**WRITTEN REQUEST:** Please copy out the stretch of the listing below from its first line through the line containing "click(432, 94)", both ends included, reproducing each line verbatim and nothing else.

•••

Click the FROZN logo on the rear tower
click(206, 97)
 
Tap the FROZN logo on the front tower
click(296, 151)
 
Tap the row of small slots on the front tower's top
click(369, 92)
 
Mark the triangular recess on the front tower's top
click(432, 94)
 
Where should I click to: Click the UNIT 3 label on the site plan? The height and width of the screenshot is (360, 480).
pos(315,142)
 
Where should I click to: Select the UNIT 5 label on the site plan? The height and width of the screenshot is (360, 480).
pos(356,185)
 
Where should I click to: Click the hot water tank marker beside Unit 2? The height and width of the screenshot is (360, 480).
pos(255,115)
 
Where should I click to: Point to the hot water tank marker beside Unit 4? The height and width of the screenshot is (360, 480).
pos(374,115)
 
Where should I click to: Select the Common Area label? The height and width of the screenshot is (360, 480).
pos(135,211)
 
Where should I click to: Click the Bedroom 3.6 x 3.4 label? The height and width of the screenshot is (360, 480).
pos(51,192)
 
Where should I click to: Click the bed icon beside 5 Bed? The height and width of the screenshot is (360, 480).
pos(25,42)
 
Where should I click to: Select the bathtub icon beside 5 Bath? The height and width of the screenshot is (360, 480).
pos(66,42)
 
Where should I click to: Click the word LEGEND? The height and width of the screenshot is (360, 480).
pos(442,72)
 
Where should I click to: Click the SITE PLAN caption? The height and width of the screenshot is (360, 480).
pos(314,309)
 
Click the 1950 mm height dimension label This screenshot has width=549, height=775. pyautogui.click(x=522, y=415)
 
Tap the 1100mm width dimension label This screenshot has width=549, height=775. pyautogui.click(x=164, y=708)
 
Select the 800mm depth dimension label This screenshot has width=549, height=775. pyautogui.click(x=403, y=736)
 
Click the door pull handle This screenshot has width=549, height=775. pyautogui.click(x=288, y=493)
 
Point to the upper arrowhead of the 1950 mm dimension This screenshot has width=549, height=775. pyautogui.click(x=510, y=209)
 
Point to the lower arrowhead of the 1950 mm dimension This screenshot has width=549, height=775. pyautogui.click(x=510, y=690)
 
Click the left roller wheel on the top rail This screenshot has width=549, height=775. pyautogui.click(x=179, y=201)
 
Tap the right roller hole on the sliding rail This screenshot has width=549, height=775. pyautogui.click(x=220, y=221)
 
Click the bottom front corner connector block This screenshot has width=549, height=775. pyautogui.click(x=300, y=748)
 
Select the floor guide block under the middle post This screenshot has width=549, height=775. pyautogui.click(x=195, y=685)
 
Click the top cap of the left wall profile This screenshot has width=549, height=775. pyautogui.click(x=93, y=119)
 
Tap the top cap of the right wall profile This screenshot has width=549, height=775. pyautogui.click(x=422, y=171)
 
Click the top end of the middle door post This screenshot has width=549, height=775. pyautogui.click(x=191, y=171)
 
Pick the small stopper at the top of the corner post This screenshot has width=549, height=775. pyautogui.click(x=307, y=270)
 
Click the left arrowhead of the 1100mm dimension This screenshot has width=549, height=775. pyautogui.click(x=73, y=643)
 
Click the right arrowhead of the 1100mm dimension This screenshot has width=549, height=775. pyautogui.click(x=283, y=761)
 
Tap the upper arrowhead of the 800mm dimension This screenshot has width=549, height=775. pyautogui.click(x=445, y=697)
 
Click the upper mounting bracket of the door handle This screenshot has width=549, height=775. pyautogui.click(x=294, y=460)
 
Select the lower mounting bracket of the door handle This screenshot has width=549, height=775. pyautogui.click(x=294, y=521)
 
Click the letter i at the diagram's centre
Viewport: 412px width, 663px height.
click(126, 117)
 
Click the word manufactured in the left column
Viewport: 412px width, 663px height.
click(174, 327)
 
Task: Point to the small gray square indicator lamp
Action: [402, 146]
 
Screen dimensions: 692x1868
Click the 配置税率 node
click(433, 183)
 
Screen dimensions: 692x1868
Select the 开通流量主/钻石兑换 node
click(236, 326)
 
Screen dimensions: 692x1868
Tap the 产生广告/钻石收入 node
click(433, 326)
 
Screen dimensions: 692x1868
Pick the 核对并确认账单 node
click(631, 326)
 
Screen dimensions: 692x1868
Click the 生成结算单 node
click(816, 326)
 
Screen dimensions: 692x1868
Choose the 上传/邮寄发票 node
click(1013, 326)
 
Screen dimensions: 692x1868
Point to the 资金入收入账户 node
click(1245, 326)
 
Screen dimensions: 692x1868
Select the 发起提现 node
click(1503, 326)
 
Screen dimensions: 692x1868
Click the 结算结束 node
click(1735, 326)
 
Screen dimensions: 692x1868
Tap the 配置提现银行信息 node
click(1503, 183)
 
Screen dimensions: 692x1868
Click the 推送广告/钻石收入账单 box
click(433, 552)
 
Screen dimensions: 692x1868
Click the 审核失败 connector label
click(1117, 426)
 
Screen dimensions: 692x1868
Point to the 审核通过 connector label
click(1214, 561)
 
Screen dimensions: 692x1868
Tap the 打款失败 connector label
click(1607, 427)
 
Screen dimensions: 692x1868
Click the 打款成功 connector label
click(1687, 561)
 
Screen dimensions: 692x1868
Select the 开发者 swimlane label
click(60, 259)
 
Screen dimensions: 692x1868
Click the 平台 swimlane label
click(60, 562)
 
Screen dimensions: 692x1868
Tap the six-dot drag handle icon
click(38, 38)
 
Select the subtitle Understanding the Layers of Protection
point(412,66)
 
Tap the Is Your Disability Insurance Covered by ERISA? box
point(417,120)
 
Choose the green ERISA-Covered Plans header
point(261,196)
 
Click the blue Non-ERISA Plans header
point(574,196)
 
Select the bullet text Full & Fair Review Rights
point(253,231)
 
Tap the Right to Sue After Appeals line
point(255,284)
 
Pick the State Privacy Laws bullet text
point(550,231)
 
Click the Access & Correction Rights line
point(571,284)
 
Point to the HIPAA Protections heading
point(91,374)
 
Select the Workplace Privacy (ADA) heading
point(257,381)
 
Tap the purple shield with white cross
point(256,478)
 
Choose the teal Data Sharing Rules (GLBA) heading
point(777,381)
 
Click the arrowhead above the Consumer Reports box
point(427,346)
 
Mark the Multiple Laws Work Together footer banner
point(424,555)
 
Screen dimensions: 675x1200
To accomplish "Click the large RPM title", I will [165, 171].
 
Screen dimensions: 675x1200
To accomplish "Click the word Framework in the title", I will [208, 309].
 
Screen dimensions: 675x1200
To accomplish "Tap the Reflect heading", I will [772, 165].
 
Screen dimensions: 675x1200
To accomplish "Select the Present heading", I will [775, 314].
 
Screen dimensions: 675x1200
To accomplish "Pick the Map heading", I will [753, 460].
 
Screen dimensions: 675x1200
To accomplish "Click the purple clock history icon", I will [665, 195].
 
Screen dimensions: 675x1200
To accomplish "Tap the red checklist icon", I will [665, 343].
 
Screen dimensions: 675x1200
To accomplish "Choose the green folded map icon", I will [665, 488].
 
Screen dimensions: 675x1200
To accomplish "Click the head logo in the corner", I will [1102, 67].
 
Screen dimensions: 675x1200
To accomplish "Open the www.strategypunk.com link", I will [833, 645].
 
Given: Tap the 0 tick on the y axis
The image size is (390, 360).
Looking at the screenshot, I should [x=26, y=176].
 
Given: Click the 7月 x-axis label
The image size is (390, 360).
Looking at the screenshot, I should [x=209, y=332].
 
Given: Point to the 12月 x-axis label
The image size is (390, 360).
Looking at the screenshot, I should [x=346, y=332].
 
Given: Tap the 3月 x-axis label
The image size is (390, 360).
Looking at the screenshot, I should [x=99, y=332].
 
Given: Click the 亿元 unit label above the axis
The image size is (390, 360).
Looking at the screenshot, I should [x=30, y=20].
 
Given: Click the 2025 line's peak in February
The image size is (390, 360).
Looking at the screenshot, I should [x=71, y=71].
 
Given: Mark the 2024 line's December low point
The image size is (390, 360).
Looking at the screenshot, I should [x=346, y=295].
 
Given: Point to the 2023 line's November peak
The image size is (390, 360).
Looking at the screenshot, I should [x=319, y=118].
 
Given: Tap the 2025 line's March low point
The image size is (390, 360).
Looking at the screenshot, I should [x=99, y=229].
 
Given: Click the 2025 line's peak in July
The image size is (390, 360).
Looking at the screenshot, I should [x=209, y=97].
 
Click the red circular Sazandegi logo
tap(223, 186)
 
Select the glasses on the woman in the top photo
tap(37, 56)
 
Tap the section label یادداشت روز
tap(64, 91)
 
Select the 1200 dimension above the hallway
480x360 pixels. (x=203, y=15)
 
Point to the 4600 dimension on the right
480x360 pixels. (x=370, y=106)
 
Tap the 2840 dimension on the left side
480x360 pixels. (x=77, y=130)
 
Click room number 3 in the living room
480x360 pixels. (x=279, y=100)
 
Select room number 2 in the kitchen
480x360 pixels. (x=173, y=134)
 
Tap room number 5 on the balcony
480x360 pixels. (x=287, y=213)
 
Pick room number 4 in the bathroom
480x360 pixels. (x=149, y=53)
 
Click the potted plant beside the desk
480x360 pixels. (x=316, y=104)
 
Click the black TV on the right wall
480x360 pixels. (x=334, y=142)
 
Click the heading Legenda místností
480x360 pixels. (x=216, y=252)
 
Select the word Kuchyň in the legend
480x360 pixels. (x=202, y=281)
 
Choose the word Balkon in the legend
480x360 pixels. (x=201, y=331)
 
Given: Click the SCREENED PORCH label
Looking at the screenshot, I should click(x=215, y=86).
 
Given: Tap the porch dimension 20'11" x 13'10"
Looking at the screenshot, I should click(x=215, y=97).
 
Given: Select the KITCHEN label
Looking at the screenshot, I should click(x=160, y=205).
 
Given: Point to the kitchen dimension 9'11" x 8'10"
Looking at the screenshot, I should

•••

**SOLVED PROBLEM:**
Click the FROZN logo on the rear tower
click(206, 97)
 
Tap the FROZN logo on the front tower
click(296, 151)
 
Tap the row of small slots on the front tower's top
click(369, 92)
 
Mark the triangular recess on the front tower's top
click(432, 94)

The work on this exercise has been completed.